6. Bayi Gula

Màu nền
Font chữ
Font size
Chiều cao dòng


Sudah satu bulan Lily menempati Griya Dara. Anehnya, tidak ada sedikit pun ketidaknyamanan saat menjadi penghuni baru di rumah yang bentuknya memanjang ke belakang tersebut. Penghuni yang tidak sebanyak saat di indekos lama, menjadi salah satu penyebabnya. Lily dengan mudah mampu bersosialisasi dengan teman baru.

Awalnya memang Lily dibuat menerka-nerka dengan pandangan penghuni indekos tentang Della. Dalam benaknya, teman-teman barunya itu terlalu mengurusi kepentingan orang lain. Namun, setelah mengenal selama beberapa hari, ia tidak mendapatinya lagi. Bahkan, Della yang disebut jarang tidur di indekos, sejak kedatangan Lily, selalu pulang ke Griya Dara. Hanya saat teman sekelasnya itu pulang ke Batu, Della kembali ke kebiasaannya.

"Kamu punya saudara di Malang?" tanya Lily saat mereka baru keluar dari gedung perkuliahan. Langit sore Kota Malang cukup cerah. Cahaya merah mulai terbentang di ufuk barat.

"Enggak. Aku sendirian aja ngerantau ini, Ly." Della berjalan sambil membalas pesan di WhatsApp. "Kamu kok, nyantai hari ini? Biasanya kalau Jumat, udah buru-buru aja pulang ke rumah."

"Kan, ada undangan traktiran Vita di Mi Gacoan besok. Kamu beneran nggak jadi ikut?"
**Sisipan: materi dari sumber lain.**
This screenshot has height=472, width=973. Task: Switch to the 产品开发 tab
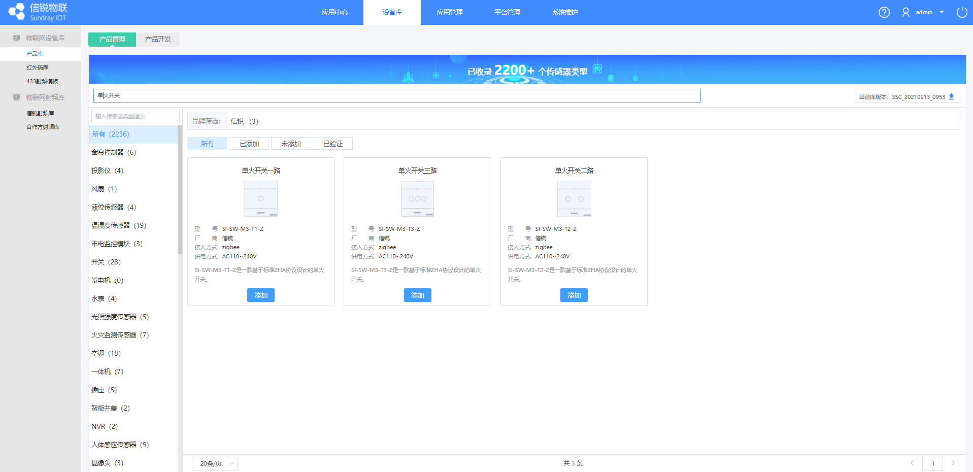tap(158, 39)
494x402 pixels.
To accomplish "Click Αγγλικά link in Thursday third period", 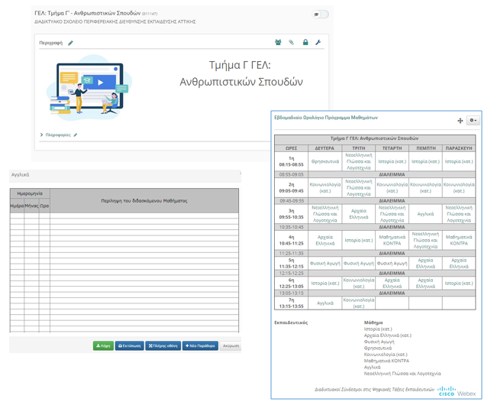I will [x=425, y=214].
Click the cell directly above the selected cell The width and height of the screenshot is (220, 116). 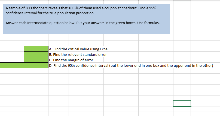(182, 98)

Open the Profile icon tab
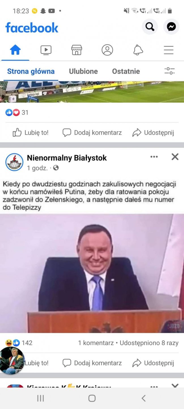[107, 50]
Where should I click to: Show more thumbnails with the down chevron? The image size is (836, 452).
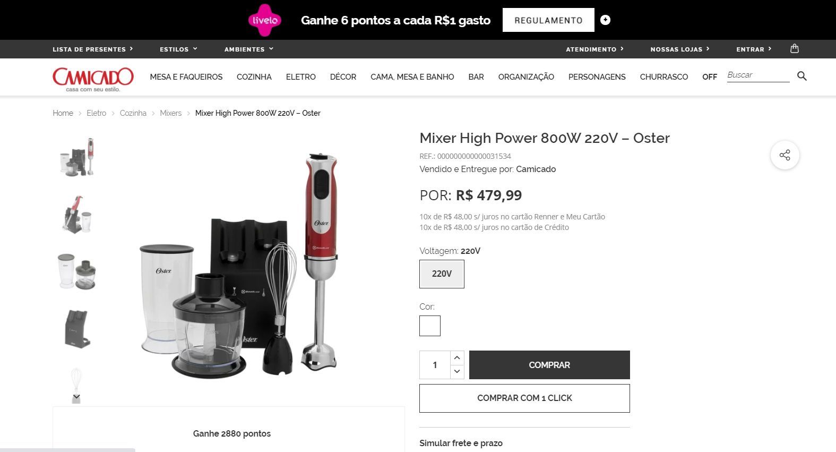pos(76,396)
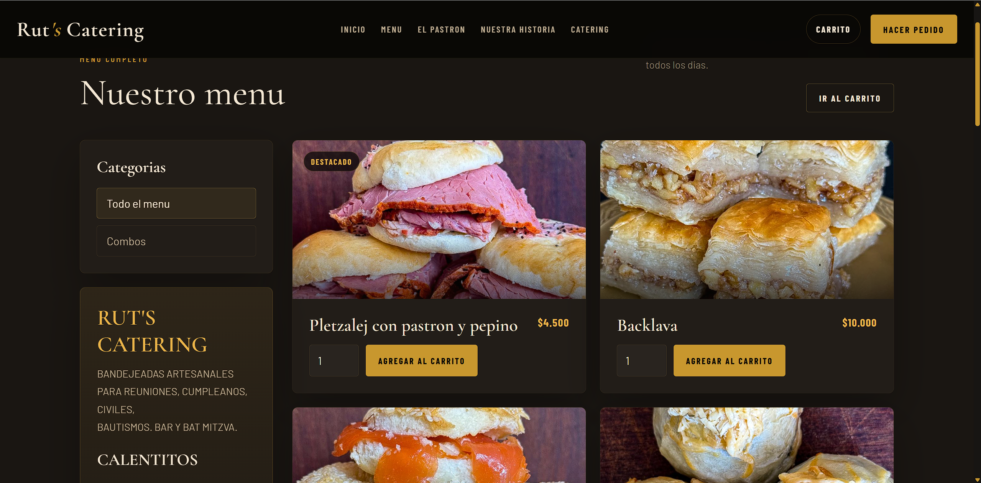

Della menggelengkan kepala, matanya masih fokus pada ponsel. Gadis yang mengenakan celana denim dan kemeja ketat sebatas pinggang itu mengangkat dua sudut bibirnya.

"Besok adalah hari yang aku tunggu-tunggu, Ly. Nggak sabar rasanya."

"Apa-an?"

Della mendekap ponselnya dengan kedua tangan. Ia melirik ke arah Lily. Mereka sedang bersiap menyeberang jalan poros kampus.

"Mau tahu, apa mau tahu banget?" Lirikan mata Della mengajak teman sekelas yang kini menjadi teman terdekatnya itu menerka-nerka. Ia memasang tampang bergurau.

Lily mengangkat satu sudut bibirnya. Ia masih penasaran dengan kehidupan seorang Della.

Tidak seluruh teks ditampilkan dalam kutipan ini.